“I decided to join Ezibota because I found the idea of a community for people of color very enticing. Living in Istanbul, I had lost touch with my roots, surrounded by so many different people from so many different places, I had developed a detachment from the most important things, things that were supposed to matter the most, my culture and my writing. Ezibota felt like a place where I could put all of that back together.

I wanted to be a part of a community where I get to speak to young people whom had a passion for writing just as much as I do, whom have had not quite same but at least similar and an understanding of my experiences. I want to share my stories, ideas and listen to other people’s stories. I love meeting and talking to new people. I enjoy learning about their cultures, traditions and what drives their passions.

Ezibota feels like a virtual representation of what a home should feel like.”

-Asma’u Shaheedah

Read Asma’u’s Publications

Meet Asma’u

My name is Asma’u Shaheedah. Shaheedah is not my surname. I had always officially used my surname until few years back when I decided to drop it and adopt my first and middle names.

I am a Muslim Hausa girl from Northern Nigeria. I was born and raised in Kano State, Nigeria until my paternal grandmother died and my father decided it was too much for him to have to keep coming to the city where his mother no longer lived. I speak Hausa, English, Turkish and currently learning French. I have one older sister, a younger brother and two amazing little sisters.

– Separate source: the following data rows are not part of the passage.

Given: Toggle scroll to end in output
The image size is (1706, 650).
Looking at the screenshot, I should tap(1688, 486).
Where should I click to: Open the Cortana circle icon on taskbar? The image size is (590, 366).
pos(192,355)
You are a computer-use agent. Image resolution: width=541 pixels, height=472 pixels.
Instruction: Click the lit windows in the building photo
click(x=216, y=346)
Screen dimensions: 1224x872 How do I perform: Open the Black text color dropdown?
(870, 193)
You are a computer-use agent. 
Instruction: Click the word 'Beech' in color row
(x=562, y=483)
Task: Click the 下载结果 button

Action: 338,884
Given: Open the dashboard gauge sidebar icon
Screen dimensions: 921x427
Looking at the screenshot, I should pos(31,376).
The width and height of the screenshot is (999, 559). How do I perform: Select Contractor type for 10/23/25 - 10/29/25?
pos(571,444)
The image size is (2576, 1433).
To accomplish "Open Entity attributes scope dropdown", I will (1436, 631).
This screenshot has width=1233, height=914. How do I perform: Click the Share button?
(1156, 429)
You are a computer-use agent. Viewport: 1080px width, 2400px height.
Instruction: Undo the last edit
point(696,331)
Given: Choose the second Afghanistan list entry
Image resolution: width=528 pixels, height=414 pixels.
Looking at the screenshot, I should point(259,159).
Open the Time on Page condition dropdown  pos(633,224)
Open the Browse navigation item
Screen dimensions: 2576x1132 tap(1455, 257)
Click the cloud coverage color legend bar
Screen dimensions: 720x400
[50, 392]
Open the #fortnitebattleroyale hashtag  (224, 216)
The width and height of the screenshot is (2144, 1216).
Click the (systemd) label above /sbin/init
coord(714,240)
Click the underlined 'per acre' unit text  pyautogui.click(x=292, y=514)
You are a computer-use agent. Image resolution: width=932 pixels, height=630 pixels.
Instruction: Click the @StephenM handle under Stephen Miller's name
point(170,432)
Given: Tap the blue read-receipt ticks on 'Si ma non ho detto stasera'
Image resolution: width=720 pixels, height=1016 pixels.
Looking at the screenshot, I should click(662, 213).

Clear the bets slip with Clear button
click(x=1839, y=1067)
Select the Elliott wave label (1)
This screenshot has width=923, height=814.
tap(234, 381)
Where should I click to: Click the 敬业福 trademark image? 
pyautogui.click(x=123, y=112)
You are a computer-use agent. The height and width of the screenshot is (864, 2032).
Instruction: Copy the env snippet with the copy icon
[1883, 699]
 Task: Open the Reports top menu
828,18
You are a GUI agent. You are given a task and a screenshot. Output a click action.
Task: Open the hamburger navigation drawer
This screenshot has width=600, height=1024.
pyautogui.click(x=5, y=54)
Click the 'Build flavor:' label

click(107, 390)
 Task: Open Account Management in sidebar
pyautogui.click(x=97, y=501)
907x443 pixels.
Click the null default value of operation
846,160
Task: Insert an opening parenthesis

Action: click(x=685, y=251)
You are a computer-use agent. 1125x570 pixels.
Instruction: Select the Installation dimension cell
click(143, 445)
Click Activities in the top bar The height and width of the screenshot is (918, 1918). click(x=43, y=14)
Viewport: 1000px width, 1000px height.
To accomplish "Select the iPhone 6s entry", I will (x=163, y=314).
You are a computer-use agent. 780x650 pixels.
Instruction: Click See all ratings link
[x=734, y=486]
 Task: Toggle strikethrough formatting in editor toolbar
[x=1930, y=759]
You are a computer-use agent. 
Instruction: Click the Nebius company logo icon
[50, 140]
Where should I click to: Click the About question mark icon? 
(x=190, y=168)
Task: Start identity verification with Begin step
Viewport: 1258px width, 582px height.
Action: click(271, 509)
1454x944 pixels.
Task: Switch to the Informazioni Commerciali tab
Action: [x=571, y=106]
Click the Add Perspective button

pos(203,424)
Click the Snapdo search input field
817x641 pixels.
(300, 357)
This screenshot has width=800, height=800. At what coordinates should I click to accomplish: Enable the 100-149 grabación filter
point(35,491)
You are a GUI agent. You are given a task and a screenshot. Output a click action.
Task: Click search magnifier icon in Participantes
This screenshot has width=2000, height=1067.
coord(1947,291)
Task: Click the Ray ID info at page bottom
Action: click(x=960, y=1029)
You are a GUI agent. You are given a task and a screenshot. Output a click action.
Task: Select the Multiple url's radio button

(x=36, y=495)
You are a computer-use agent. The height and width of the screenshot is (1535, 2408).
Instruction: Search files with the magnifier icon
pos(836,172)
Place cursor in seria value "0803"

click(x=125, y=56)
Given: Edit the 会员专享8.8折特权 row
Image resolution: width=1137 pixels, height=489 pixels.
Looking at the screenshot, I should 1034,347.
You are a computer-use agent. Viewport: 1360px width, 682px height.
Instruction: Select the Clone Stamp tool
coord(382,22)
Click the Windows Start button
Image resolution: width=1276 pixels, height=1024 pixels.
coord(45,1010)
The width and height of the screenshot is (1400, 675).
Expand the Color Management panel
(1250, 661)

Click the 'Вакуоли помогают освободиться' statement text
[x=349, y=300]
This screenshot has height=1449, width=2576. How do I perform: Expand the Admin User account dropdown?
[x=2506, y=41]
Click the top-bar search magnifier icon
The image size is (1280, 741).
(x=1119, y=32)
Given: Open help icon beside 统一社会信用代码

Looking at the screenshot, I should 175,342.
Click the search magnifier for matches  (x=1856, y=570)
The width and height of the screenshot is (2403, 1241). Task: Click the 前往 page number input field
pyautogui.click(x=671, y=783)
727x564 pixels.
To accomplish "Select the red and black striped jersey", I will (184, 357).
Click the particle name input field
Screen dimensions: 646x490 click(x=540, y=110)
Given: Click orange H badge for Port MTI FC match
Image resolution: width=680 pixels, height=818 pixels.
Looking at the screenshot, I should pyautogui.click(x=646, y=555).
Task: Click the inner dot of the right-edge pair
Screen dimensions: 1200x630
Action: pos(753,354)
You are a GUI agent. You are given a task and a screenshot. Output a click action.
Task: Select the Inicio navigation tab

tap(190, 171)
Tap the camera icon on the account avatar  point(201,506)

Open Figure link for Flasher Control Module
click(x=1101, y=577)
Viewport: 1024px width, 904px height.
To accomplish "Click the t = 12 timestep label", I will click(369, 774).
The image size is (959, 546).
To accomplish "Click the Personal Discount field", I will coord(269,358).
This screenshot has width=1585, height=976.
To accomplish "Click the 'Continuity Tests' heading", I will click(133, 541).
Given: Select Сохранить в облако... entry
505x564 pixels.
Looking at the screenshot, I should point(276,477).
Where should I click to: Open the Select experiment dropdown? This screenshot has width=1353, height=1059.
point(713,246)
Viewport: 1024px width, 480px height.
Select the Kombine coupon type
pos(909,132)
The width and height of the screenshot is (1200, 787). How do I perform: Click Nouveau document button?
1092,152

My father worked in Southern Nigeria and moved around a lot so in 2001, we packed up and moved to Lagos Nigeria. I do not remember most of my childhood in Lagos state but I continued my primary education there.

Few years later we had to move again and we moved back to Northern Nigeria, Kaduna State where I finished my primary education and went to a boarding secondary school where I began writing little pieces of amateur poetry for myself. Some of my teachers found out about my little passion for writing and encouraged me to write more, I was assigned the president of Press Club for my writing skills. I spent six years in a boarding Turkish secondary school where I met my closest friends. At the end of my 6th year, I was approached like most of the good students in my class by one of my teacher whom was Turkish. We had a conversation about my future goals and she offered to apply to Universities in Turkey for me. I had never imagined moving to Turkey but I agreed. Few weeks later I got a call, I had been admitted into two Universities in Istanbul. I spoke with my family and my mother and father decided if I wanted to go, I could go. I packed up and moved to Istanbul at the age of 16 and began studying Software Engineering.

I had the hardest first year of my life. 6 months after I moved to Istanbul, I decided I was going to leave; I couldn’t handle the culture shock. I had major language barrier problems, the fact that for the first time in my life I was surrounded by people who did not look, dress, talk or hold the same ideals as I, at that point in my life, writing was the only thing I had which kept me from falling apart. After my first year, I went to visit my family in Nigeria and after my summer break was over, I decided I would go back to Istanbul, leaving would mean change and culture shock won and I could not have that.

Here I am, 6 years after my terrible first year. I have my Bachelors degree in Software Engineering, self-published my first book; a collection of Poetry titled Solitude, in my final semester of my Masters degree in Information Technologies, have made some pretty cool friends and adopted a pet Brazilian turtle.